* [Requirement]: Recast the material as a JSON list of strings, one string per line, covering only the lines between the line containing "Select the smiley face shape" and the line containing "coord(1505,66)", inclusive, and leaving out blank lines.

* [Records to use]:
* * *

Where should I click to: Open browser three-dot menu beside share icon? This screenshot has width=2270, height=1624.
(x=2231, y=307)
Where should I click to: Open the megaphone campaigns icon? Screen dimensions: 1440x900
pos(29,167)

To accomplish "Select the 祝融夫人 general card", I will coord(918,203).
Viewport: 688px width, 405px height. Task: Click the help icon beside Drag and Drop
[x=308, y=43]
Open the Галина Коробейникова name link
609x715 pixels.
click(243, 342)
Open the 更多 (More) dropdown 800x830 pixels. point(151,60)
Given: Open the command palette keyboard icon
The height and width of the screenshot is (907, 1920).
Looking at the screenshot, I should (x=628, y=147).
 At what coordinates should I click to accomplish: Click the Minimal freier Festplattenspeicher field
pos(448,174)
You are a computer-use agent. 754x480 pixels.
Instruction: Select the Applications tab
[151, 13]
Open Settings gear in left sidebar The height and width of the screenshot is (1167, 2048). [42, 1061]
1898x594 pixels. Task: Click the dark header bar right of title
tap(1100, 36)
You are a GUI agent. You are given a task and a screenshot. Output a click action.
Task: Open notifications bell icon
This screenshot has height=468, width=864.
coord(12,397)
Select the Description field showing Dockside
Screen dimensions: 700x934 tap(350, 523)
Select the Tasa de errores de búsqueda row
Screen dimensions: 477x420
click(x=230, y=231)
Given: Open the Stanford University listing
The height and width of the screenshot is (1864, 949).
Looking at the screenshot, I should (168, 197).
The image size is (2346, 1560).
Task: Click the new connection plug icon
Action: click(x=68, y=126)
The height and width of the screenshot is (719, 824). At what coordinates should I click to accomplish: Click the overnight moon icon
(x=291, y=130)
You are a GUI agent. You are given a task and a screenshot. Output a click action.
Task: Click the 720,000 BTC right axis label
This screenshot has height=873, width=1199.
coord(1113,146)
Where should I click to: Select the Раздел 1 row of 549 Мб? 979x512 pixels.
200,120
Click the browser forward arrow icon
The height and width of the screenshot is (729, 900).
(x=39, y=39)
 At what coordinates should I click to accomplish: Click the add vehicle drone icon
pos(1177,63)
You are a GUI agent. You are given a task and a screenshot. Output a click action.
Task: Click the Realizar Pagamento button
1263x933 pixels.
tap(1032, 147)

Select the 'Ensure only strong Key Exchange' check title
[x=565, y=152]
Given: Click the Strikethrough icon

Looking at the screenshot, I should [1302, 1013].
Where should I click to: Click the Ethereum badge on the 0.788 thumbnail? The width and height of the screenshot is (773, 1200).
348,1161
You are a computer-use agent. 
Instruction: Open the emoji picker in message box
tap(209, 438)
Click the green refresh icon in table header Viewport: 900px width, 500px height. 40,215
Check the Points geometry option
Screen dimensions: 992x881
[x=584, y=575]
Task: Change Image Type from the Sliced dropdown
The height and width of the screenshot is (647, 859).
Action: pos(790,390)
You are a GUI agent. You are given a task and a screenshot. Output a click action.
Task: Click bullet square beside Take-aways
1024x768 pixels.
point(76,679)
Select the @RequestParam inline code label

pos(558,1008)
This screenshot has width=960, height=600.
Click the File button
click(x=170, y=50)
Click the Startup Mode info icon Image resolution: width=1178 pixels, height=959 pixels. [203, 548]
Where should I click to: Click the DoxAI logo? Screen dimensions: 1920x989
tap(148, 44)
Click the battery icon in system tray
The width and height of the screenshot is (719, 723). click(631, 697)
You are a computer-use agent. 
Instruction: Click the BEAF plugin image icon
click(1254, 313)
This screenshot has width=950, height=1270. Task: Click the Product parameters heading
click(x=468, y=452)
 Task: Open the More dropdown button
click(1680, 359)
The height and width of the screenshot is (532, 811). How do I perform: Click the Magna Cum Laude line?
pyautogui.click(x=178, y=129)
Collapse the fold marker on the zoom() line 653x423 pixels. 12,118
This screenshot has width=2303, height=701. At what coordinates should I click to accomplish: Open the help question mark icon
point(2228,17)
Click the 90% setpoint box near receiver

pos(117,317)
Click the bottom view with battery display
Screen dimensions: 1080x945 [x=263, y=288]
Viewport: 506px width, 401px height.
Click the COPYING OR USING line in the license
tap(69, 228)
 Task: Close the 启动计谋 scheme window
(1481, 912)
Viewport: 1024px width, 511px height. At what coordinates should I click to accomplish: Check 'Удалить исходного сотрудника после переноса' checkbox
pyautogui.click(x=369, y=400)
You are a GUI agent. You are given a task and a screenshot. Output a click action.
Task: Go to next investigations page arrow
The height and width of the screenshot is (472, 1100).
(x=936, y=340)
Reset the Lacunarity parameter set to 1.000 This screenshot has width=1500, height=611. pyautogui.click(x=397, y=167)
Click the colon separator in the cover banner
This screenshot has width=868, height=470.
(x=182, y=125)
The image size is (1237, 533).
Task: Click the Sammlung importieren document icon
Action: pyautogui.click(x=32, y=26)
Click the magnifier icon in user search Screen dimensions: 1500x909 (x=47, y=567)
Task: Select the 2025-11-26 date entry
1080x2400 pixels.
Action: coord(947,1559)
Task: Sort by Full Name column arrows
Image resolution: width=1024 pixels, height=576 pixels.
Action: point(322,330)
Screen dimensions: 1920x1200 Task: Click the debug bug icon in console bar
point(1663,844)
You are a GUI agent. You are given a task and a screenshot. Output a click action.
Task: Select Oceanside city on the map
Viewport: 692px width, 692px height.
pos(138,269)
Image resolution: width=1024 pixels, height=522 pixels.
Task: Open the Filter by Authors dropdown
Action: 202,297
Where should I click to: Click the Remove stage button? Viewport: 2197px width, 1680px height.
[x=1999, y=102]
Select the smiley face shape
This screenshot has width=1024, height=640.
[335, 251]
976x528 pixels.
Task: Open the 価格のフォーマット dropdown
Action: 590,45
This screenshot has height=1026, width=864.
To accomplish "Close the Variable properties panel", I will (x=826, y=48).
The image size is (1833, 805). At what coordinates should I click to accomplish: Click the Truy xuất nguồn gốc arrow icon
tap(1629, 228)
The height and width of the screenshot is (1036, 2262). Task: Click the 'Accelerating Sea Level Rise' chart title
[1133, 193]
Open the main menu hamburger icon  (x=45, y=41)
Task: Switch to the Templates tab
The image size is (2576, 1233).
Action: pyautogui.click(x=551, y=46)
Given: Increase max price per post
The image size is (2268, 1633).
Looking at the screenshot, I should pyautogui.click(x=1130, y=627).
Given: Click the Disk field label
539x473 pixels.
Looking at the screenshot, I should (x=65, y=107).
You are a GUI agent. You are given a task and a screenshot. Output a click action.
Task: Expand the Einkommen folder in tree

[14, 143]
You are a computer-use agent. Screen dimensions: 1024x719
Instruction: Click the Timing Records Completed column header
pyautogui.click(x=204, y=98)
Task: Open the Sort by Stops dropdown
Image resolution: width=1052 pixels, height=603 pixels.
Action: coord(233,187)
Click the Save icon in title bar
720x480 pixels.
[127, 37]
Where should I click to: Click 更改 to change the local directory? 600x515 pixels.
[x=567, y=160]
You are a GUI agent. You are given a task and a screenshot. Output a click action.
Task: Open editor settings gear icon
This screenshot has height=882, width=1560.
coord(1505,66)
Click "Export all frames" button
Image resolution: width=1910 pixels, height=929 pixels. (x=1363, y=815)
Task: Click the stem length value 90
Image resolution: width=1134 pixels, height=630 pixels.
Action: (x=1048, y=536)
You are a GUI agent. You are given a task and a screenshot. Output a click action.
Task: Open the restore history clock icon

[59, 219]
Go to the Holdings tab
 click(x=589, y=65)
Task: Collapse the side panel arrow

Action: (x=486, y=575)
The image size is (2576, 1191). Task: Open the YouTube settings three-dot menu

* * *

* [Output for this exercise]:
[
  "Select the smiley face shape",
  "This screenshot has width=1024, height=640.",
  "[335, 251]",
  "976x528 pixels.",
  "Task: Open the 価格のフォーマット dropdown",
  "Action: 590,45",
  "This screenshot has height=1026, width=864.",
  "To accomplish \"Close the Variable properties panel\", I will (x=826, y=48).",
  "The image size is (1833, 805). At what coordinates should I click to accomplish: Click the Truy xuất nguồn gốc arrow icon",
  "tap(1629, 228)",
  "The height and width of the screenshot is (1036, 2262). Task: Click the 'Accelerating Sea Level Rise' chart title",
  "[1133, 193]",
  "Open the main menu hamburger icon  (x=45, y=41)",
  "Task: Switch to the Templates tab",
  "The image size is (2576, 1233).",
  "Action: pyautogui.click(x=551, y=46)",
  "Given: Increase max price per post",
  "The image size is (2268, 1633).",
  "Looking at the screenshot, I should pyautogui.click(x=1130, y=627).",
  "Given: Click the Disk field label",
  "539x473 pixels.",
  "Looking at the screenshot, I should (x=65, y=107).",
  "You are a GUI agent. You are given a task and a screenshot. Output a click action.",
  "Task: Expand the Einkommen folder in tree",
  "[14, 143]",
  "You are a computer-use agent. Screen dimensions: 1024x719",
  "Instruction: Click the Timing Records Completed column header",
  "pyautogui.click(x=204, y=98)",
  "Task: Open the Sort by Stops dropdown",
  "Image resolution: width=1052 pixels, height=603 pixels.",
  "Action: coord(233,187)",
  "Click the Save icon in title bar",
  "720x480 pixels.",
  "[127, 37]",
  "Where should I click to: Click 更改 to change the local directory? 600x515 pixels.",
  "[x=567, y=160]",
  "You are a GUI agent. You are given a task and a screenshot. Output a click action.",
  "Task: Open editor settings gear icon",
  "This screenshot has height=882, width=1560.",
  "coord(1505,66)"
]